К тому времени, когда мы разжигали плитку, на свет выползал ещё один «абориген» — Джон Дитмар и принимался готовить великолепные завтраки, больше похожие на плотный обед.
Наступал рабочий день. Мы запускали мотор-генератор, потом наш отопитель, вставляли его шланг в палатку, чтобы прогрелась измерительная аппаратура, а сами начинали бурить скважину во льду. На все это затрачивалось несколько часов, так что мы кончали эту работу и опускали точнейший термометр на дно озера как раз к обеду, который нам готовил в это время Джон Дитмар. После обеда начиналось самое приятное: я и Джон Джонс вели наблюдения. Мы устанавливали электрические термометр и измеритель электропроводности воды на каком-то горизонте, проводили измерения, поднимали инструмент немного выше, снова делали остановку, опять фиксировали данные, потом опять опускали и так далее — вверх-вниз, вверх-вниз, чтобы быть уверенными в результатах. С каждым днём мы делали все операции быстрее и быстрее, и этот темп позволял получать нам каждый день новые данные.
Мы выяснили, что в озере существуют три слоя воды.

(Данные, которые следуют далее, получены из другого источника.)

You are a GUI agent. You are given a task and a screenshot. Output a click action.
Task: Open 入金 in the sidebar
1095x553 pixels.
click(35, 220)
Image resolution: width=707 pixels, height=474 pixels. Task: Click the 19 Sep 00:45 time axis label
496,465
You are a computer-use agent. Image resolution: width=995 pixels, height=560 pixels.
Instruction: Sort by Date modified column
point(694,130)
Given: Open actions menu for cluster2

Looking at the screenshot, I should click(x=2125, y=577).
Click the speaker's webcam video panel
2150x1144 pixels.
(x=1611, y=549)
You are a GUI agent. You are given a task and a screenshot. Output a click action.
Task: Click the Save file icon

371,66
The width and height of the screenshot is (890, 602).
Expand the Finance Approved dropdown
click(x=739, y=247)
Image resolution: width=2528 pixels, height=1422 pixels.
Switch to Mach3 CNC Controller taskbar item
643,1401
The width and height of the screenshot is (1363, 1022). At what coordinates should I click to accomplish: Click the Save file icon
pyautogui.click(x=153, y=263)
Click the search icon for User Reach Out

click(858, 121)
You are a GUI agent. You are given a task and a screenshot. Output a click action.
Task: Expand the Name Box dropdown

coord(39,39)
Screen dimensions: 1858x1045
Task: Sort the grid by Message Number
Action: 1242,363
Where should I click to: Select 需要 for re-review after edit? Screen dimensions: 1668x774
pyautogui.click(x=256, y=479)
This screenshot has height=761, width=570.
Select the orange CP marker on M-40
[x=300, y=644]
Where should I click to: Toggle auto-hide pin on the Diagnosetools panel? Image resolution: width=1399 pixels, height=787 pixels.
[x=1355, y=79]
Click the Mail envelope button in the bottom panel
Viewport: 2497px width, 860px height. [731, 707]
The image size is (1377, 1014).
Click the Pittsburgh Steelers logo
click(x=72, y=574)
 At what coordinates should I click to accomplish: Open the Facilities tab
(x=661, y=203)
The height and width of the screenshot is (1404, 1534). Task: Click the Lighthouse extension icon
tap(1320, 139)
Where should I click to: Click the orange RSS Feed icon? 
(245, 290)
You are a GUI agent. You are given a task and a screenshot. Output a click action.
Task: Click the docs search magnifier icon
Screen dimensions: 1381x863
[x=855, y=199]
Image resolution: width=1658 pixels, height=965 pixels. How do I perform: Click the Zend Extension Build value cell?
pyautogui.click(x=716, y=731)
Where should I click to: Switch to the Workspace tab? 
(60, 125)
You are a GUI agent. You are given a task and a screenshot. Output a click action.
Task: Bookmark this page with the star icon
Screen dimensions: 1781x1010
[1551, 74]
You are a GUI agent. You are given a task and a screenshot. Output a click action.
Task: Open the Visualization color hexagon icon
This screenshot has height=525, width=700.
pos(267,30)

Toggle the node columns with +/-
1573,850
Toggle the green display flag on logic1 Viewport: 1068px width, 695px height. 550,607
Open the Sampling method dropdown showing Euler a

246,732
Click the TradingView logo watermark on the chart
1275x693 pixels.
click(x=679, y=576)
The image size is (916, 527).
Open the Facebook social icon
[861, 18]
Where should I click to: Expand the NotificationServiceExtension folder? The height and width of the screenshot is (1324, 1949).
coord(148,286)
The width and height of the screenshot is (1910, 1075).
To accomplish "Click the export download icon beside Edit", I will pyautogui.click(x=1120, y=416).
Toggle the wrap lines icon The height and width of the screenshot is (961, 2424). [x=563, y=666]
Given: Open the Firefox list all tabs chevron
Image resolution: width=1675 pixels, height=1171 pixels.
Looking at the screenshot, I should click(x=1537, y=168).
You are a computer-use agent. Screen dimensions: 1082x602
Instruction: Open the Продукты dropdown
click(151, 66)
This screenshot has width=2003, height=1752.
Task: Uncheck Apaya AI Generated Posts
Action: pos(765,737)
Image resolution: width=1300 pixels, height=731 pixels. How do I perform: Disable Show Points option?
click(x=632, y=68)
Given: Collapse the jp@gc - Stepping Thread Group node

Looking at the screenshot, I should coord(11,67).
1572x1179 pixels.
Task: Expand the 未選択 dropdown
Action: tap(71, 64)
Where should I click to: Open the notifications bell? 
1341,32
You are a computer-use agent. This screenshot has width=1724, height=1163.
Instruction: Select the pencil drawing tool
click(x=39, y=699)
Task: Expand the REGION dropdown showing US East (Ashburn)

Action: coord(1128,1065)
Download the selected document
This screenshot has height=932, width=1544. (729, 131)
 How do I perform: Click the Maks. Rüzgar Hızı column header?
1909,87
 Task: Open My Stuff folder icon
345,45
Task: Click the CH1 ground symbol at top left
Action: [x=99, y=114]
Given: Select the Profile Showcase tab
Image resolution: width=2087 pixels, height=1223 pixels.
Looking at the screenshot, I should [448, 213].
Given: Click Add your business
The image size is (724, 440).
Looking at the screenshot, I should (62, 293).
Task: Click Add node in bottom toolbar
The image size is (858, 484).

В верхнем слое толщиной метров в пятнадцать с глубиной резко повышалась солёность. Температура воды в нём изменялась от нуля сразу подо льдом до плюс 7 в нижней части этого слоя. Но при передвижении дальше в глубь толщи воды температура и солёность вдруг перестали изменяться, и мы поняли, что попали в слой интенсивного вертикального перемешивания. Все глубже и глубже опускали мы чувствительные приборы, а температура и солёность оставались неизменными. И вдруг, когда до дна озера оставалось меньше 20 метров, продвижение вглубь стало сопровождаться резким увеличением температуры, и, когда наш инструмент достиг дна, температура, зафиксированная на шкале нашего измерительного прибора, оказалась равной плюс 25 градусов — такой же, как и на дне этого озера в середине антарктического лета!
В тот день, когда мы впервые получили этот результат, у нас был большой праздник. Джон даже ухитрился приготовить на своей плите какой-то вкусный пирог из полуфабрикатов. Настроение у всех было приподнятое. Ведь теперь, что бы ни случилось дальше, у нас был уже в руках важный результат. И тогда мы взяли три длинных бамбуковых шеста из маркированных вешек и пошли устанавливать флагштоки для трех флагов, флагов своих стран. Однако, когда мы повесили их на эти импровизированные мачты, они, к сожалению, безжизненно повисли в воздухе без всякой надежды хотя бы раз колыхнуться. Поэтому нам пришлось растянуть их верёвками, чтобы было понятно, какой где висит.